Page extract ▸
*** Begin section ***

Physical characteristics
- • location: Sasso di San Zenobi, Tuscany
- • elevation: about 800 m (2,600 ft) above sea level
- Mouth: Reno
- • location: Emilia-Romagna
- • coordinates: 44°34′43″N 11°52′17″E﻿ / ﻿44.5786°N 11.8714°E
- • elevation: 14 m (46 ft) above sea level
- Length: 66 km (41 mi)
- Basin size: about 300 km^{2} (120 mi^{2})
- • average: 4 m^{3}/s (140 cu ft/s)

Basin features
- Progression: Reno→ Adriatic Sea

= Sillaro =

The Sillaro (Sàrrel; Sélar; Silarus) is a 66 km long Italian stream, whose headwaters are by the village of Piancaldoli, Province of Florence, in Tuscany. It runs northeast through the city of Castel San Pietro Terme, Province of Bologna, in Emilia-Romagna. The river runs through a short extension of the province of Ravenna extending into the Province of Bologna before re-entering the Province of Bologna. It then forms the border between the Province of Ferrara and the Province of Ravenna for a short distance before entering the Province of Ferrara. The river ends as a tributary of the Reno River by the village of San Biagio di Argenta and near where the Idice enters the Reno. Historically, its course formed the boundary between Emilia and Romagna.

*** End section ***

What to work on ▸
1. List every province named in the Sillaro text.
2. Decide whether each statement agrees with the Sillaro text, and quote the words that decide it: (a) The Sillaro is 66 km long. (b) The Sillaro flows directly into the Adriatic Sea. (c) The Sillaro runs northeast through Castel San Pietro Terme.
3. Reproduce the part of the Sillaro text that starts with "Physical characteristics" and goes on through "(140 cu ft/s)".

Available data ▸
*** Begin section ***

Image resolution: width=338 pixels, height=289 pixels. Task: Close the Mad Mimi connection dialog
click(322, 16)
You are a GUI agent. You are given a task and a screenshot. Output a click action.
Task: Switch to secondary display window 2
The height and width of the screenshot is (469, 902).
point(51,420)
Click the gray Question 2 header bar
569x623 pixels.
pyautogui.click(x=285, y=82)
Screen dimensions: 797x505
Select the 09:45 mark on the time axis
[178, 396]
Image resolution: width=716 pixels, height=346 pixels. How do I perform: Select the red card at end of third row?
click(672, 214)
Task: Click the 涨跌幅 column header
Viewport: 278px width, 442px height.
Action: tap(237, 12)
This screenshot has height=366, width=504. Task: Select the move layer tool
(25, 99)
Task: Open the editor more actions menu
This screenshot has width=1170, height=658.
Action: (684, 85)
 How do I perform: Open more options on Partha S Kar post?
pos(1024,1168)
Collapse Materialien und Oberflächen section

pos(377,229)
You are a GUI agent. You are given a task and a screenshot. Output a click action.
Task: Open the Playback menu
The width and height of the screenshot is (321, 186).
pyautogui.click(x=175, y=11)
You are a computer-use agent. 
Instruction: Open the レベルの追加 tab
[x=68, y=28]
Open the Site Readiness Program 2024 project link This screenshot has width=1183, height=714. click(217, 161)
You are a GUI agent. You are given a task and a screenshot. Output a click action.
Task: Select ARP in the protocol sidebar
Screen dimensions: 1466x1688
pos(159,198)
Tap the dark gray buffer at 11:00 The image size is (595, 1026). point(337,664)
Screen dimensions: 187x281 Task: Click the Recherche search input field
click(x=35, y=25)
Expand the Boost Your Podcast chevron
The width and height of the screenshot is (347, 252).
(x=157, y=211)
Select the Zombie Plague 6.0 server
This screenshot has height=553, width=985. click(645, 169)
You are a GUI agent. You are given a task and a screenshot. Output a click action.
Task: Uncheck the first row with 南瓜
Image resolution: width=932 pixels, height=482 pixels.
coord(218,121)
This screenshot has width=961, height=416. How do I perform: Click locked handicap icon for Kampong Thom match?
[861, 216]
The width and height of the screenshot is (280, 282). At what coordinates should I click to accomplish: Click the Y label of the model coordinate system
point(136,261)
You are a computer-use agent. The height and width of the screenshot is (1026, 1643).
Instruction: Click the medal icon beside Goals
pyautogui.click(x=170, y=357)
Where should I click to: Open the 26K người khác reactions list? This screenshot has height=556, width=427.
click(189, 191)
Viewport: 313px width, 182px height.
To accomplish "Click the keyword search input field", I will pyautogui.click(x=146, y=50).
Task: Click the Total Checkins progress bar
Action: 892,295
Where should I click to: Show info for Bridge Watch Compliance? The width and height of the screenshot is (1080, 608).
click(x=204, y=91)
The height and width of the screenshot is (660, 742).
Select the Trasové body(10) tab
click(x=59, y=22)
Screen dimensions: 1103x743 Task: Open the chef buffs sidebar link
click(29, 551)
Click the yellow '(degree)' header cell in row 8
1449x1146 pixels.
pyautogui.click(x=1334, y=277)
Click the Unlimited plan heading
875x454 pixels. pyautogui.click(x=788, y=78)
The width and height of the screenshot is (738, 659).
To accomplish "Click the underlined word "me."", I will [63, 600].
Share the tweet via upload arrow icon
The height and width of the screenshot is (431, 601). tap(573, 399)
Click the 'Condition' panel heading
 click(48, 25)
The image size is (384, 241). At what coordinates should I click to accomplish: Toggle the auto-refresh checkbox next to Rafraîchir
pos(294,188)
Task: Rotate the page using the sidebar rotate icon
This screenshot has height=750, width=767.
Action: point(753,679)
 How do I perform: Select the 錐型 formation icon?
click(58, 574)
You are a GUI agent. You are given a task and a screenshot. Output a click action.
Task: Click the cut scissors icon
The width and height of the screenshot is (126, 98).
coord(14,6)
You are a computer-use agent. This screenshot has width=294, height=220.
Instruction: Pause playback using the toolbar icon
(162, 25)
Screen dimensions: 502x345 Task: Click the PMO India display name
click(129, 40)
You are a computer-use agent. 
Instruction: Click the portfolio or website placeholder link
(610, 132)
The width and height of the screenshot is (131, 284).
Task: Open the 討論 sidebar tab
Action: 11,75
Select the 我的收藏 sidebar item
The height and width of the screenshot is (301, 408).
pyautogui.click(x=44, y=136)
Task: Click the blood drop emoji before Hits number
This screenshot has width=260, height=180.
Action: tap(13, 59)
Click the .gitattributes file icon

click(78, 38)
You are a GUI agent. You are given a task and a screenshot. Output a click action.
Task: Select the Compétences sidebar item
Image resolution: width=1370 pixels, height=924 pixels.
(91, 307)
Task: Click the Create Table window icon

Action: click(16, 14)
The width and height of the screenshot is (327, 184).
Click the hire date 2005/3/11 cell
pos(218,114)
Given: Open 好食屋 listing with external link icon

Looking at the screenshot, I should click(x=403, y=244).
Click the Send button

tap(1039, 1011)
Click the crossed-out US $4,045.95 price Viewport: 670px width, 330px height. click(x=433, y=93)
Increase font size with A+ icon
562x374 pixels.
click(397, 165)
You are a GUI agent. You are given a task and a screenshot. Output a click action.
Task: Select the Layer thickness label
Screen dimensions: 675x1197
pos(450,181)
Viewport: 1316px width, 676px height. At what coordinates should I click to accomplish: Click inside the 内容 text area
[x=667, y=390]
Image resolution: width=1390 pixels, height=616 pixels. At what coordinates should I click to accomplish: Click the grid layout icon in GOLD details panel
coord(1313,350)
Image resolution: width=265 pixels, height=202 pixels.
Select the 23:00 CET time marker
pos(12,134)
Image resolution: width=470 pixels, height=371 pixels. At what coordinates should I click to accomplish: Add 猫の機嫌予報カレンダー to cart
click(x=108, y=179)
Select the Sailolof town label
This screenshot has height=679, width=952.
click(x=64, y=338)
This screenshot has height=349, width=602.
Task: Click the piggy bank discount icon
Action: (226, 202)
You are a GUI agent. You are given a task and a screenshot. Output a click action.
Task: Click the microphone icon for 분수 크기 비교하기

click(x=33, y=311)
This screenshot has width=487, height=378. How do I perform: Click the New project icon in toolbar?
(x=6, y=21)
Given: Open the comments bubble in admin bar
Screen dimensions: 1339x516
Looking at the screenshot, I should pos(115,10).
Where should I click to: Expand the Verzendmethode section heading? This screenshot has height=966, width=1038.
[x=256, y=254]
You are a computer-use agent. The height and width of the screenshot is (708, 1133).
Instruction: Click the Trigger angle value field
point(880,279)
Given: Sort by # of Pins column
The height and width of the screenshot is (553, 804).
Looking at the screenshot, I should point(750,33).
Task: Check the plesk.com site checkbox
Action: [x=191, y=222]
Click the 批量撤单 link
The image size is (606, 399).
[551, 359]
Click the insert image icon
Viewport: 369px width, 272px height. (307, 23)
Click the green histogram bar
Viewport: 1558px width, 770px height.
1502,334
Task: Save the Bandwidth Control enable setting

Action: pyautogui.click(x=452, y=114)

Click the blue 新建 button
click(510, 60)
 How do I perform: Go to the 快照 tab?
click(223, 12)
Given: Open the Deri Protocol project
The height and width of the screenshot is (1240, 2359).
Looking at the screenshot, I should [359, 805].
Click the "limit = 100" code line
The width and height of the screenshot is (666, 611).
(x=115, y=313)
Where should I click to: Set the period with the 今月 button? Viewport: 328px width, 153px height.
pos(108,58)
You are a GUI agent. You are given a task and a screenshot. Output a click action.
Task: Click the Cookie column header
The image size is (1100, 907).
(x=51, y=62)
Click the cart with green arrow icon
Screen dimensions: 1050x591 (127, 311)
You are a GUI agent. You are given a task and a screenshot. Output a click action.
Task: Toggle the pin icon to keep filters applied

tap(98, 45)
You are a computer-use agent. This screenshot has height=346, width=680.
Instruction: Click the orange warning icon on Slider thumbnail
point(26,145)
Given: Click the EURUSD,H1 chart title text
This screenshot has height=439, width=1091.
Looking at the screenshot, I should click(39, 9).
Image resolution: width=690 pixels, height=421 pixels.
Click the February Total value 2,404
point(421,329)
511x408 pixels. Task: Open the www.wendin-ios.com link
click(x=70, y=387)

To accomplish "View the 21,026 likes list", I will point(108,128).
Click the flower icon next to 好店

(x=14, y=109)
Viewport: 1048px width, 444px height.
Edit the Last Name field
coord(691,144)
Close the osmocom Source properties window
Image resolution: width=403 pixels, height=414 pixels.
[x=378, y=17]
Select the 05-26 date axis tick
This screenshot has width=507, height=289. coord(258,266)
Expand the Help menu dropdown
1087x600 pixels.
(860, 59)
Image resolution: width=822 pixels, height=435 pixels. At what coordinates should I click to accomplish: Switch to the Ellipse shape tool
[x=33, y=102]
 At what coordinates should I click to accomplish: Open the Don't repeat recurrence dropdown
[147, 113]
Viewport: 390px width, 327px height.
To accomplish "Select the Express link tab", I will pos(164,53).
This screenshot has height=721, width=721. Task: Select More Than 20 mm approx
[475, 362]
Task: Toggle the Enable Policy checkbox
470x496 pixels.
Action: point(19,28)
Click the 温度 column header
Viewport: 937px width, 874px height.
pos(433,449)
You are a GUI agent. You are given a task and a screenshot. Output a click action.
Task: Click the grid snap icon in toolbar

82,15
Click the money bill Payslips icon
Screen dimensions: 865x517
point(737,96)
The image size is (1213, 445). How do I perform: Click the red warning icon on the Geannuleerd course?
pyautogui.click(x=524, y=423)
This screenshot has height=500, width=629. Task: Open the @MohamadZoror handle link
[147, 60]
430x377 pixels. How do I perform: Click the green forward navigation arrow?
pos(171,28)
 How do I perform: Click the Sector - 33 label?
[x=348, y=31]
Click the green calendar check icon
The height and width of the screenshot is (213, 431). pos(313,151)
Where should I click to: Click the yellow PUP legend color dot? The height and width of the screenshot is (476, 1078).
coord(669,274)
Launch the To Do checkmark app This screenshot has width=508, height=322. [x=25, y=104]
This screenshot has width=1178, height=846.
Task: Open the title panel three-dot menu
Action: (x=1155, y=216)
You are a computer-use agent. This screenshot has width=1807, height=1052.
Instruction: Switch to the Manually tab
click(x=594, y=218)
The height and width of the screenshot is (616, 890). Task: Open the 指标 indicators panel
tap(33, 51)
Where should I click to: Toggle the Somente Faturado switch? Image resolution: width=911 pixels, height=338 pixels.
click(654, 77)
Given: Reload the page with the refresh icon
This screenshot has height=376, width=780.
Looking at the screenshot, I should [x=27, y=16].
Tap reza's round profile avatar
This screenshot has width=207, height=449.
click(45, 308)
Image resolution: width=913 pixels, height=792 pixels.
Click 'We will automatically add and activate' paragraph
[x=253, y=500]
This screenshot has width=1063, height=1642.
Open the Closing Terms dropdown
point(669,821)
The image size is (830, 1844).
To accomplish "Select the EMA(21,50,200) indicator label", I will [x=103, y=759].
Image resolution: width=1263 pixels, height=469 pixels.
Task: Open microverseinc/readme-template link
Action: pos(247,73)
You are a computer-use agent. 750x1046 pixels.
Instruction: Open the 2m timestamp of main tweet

*** End section ***

Written responses ▸
1.
- Province of Florence
- Province of Bologna
- Province of Ravenna
- Province of Ferrara

2.
(a) Yes: "a 66 km long Italian stream"
(b) No: "The river ends as a tributary of the Reno River"
(c) Yes: "It runs northeast through the city of Castel San Pietro Terme"

3.
Physical characteristics
- • location: Sasso di San Zenobi, Tuscany
- • elevation: about 800 m (2,600 ft) above sea level
- Mouth: Reno
- • location: Emilia-Romagna
- • coordinates: 44°34′43″N 11°52′17″E﻿ / ﻿44.5786°N 11.8714°E
- • elevation: 14 m (46 ft) above sea level
- Length: 66 km (41 mi)
- Basin size: about 300 km^{2} (120 mi^{2})
- • average: 4 m^{3}/s (140 cu ft/s)